Test of the new [anti-HSP70 Ab (ABR cat# MA3-006)(https://aquacul4.fish.washington.edu/Protocols:Information%20Sheets/Product%20Information%20Sheets/Antibodies/ABR%20-%20HSP70%20Ab.jpg). Gigas gill protein extracts from 20080617 (both control and Vibrio exposure samples) were each pooled to result in 10ug protein of control and 10ug protein of VE in a volume of 10uL each. The two samples were mixed with an equal volume of 2x sample reducing buffer. O. rubescans samples were taken from Rachel’s -20C box. 15uL of each sample was mixed with 2x sample reducing buffer. All samples were boiled for 5mins and spot spun. Samples were loaded onto Pierce 4-20% Tris-Glycine SDS/PAGE gels. 10uL of SeeBlue ladder was loaded. Gel was run @ 150V for 45mins.
Gel was transferred to nitrocellulose membrane (equilibrated in tris-glycine transfer buffer for 5mins) @15V for 20mins. Membrane washed briefly in 1x TBS-T, then blocked for 1hr. in 15mL of blocking solution. Primary Ab was added at a 1:5000 dilution per the HSP70 data sheet and incubated O/N @ 4C. Gel was stained for 1hr in Coomassie stain and then destained w/ 10% acetic acid O/N.
Lane #1 - Ladder
Lane #2 - Gigas gill control pool
Lane #3 - Gigas vibrio exposure pool
Lane #4 - O. rubescans “mucus from suction” 10/24
Lane #5 - O. rubescans “UW 11/21”
Lane #6 - O. rubescans “Bucket 11/21”
Lane #7 - O. rubescans “water/mucus from bucket 10/24”

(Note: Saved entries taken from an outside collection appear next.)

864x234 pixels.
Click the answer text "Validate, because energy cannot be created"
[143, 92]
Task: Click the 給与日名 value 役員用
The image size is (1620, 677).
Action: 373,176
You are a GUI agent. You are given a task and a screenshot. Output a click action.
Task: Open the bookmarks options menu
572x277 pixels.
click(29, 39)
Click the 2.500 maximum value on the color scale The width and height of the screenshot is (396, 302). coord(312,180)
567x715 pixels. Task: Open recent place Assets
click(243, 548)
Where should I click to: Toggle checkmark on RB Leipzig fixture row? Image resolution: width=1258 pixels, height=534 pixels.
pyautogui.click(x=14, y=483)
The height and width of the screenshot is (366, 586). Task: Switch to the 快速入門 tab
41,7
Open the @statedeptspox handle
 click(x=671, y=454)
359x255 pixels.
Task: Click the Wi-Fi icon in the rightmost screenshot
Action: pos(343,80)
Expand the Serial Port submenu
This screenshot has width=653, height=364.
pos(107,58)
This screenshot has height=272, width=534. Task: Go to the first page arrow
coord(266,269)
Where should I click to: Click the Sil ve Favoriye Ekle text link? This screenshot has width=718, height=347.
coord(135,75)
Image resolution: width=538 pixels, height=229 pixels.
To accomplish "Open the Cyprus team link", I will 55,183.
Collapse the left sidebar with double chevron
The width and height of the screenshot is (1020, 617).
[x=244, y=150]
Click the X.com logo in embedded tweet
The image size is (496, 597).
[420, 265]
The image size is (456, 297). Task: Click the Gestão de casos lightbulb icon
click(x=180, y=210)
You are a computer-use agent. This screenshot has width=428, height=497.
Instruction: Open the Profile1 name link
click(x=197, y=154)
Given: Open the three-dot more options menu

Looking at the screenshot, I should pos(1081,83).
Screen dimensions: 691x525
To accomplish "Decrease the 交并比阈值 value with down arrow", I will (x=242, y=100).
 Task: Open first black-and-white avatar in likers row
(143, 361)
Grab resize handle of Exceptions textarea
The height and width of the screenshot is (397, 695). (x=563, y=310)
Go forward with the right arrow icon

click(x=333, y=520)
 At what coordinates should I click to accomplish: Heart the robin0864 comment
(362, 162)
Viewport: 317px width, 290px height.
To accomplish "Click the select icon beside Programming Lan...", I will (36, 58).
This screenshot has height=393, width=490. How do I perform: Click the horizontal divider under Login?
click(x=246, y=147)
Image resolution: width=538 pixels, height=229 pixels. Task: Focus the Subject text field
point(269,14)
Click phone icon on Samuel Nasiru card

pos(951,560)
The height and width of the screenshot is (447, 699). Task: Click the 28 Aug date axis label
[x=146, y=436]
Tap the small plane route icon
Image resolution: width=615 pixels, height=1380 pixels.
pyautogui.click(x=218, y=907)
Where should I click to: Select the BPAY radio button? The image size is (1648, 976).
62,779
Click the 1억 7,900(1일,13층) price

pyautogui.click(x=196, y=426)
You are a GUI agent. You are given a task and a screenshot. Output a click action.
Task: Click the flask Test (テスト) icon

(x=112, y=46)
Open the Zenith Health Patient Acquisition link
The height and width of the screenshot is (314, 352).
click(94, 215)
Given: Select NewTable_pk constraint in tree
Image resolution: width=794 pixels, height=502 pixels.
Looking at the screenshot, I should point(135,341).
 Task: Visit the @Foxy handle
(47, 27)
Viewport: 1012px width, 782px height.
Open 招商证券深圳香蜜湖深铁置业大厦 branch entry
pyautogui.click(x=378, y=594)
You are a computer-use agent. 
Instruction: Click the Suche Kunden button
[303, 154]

Lane #8 - O. rubescans “skin 11/21”
Results: The two oyster samples are the only two that are visible on the coomassie stained gel. I will have to talk to Rachel concerning the columes of O. rubescans proteins that she loaded on her gels, as it is NOT clear in her notebook entries. Additionally, the gel did not destain very well.